Saved data entries
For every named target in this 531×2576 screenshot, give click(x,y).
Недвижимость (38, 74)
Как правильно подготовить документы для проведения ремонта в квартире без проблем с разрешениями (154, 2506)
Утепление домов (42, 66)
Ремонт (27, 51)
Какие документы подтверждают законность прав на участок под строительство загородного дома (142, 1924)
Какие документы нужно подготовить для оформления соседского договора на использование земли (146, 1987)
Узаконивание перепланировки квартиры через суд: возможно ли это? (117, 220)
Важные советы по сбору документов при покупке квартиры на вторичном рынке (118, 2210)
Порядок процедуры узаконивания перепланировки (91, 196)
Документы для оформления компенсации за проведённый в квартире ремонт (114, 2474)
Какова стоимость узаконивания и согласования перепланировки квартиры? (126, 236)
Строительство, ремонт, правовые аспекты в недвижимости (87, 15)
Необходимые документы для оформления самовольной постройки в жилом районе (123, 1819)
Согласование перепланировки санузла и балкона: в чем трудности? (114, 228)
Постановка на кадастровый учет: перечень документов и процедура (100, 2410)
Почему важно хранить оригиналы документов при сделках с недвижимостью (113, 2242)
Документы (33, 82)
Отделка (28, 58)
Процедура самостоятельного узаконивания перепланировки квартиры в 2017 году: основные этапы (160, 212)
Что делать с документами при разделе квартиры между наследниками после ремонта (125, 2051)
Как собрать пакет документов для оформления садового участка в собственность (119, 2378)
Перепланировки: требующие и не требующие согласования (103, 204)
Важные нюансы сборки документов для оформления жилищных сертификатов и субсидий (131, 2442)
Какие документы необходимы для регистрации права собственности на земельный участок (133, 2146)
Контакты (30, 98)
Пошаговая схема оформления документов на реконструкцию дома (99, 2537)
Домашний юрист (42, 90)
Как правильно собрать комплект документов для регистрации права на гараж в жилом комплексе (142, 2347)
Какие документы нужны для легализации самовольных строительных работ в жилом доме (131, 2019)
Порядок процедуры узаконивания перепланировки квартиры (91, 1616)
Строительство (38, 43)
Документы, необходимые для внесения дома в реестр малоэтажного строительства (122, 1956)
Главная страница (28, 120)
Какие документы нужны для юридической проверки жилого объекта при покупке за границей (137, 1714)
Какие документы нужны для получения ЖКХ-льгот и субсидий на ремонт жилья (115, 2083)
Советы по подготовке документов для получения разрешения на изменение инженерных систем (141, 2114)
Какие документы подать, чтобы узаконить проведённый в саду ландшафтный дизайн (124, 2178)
==
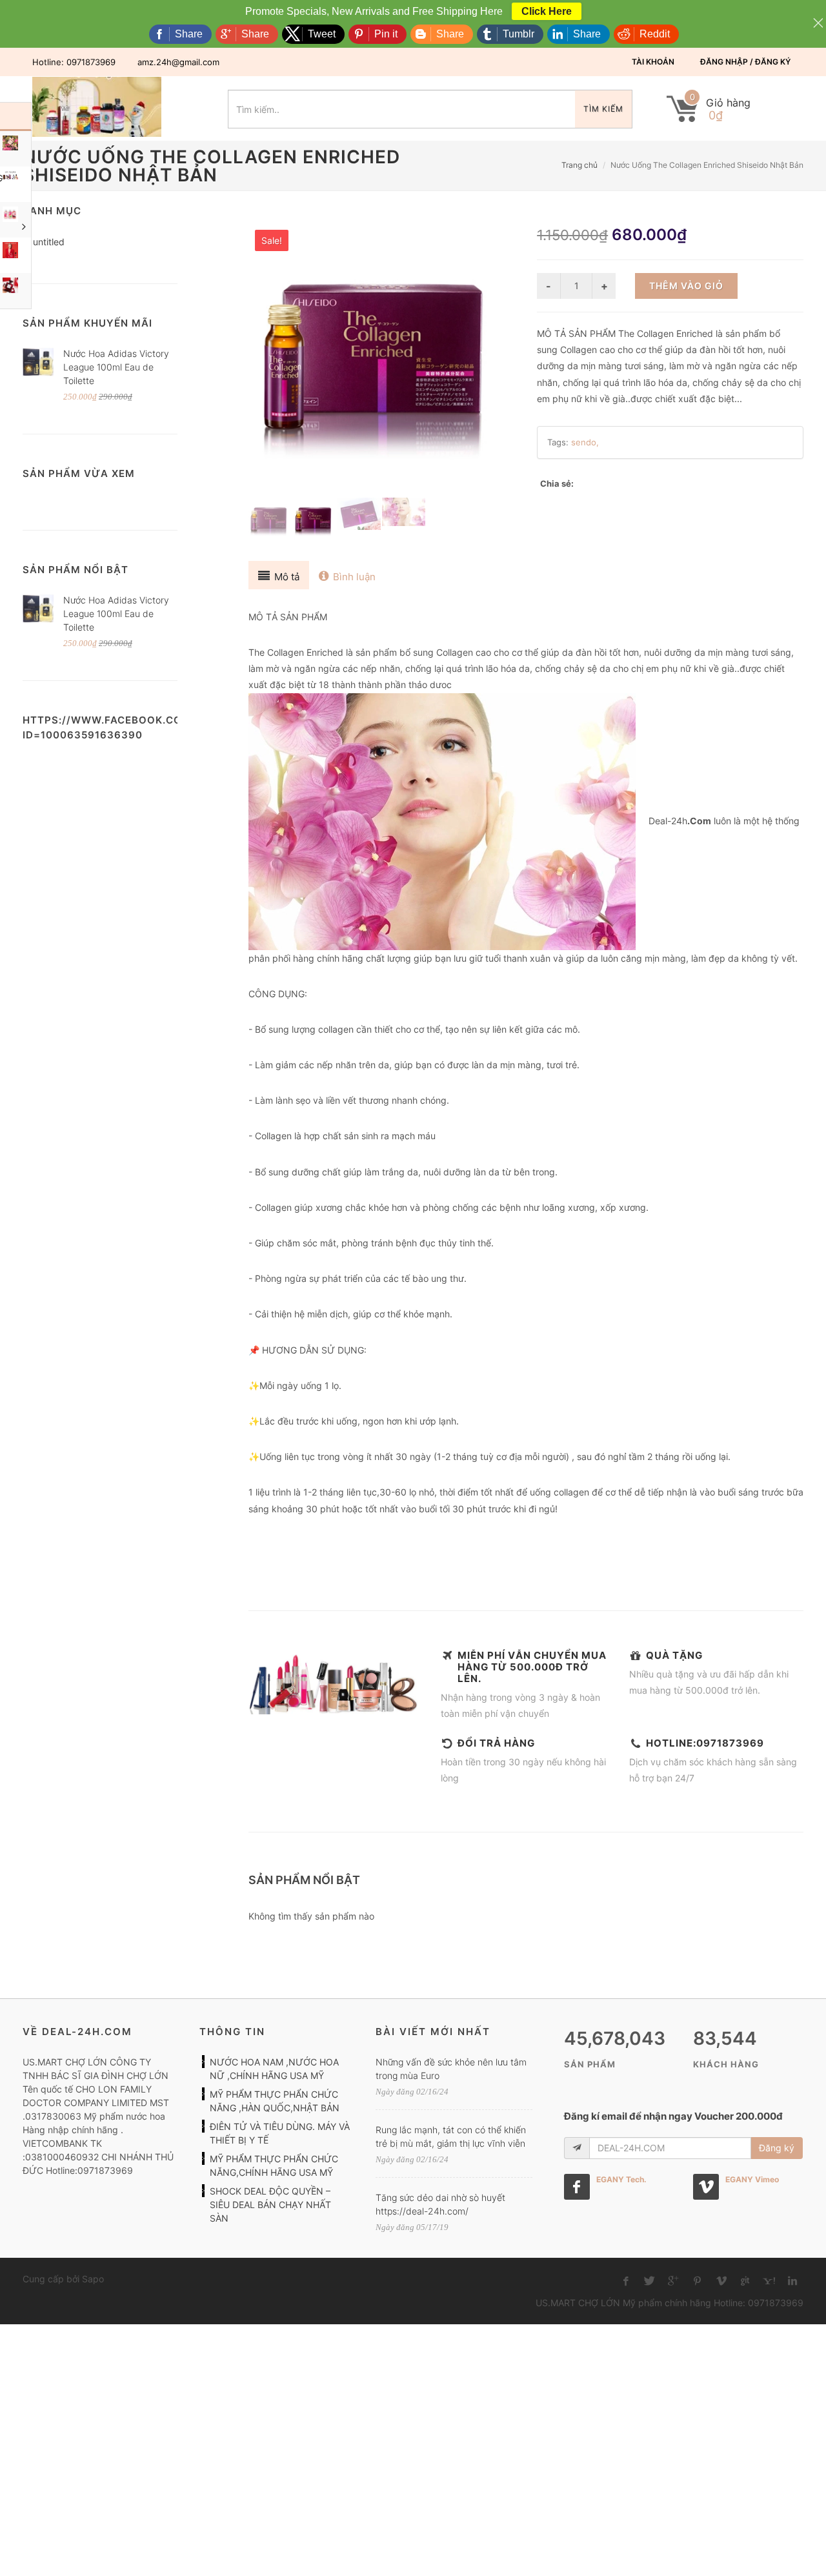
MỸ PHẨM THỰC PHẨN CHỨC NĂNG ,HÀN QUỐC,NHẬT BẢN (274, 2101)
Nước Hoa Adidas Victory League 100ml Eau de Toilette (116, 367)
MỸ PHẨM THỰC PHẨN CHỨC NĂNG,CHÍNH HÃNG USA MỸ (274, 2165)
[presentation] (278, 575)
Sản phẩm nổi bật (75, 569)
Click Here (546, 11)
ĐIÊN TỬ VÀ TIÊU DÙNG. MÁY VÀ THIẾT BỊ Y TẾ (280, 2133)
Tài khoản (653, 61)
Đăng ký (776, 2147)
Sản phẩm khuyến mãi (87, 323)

Task description:
Above are the records; repeat exactly the lines from the one holding "Какова стоимость узаконивания" down to the one holding "Согласование перепланировки санузла", end lines included.

Solution to this task:
Какова стоимость узаконивания и согласования перепланировки квартиры? (126, 236)
Строительство, ремонт, правовые аспекты в недвижимости (87, 15)
Необходимые документы для оформления самовольной постройки в жилом районе (123, 1819)
Согласование перепланировки санузла и балкона: в чем трудности? (114, 228)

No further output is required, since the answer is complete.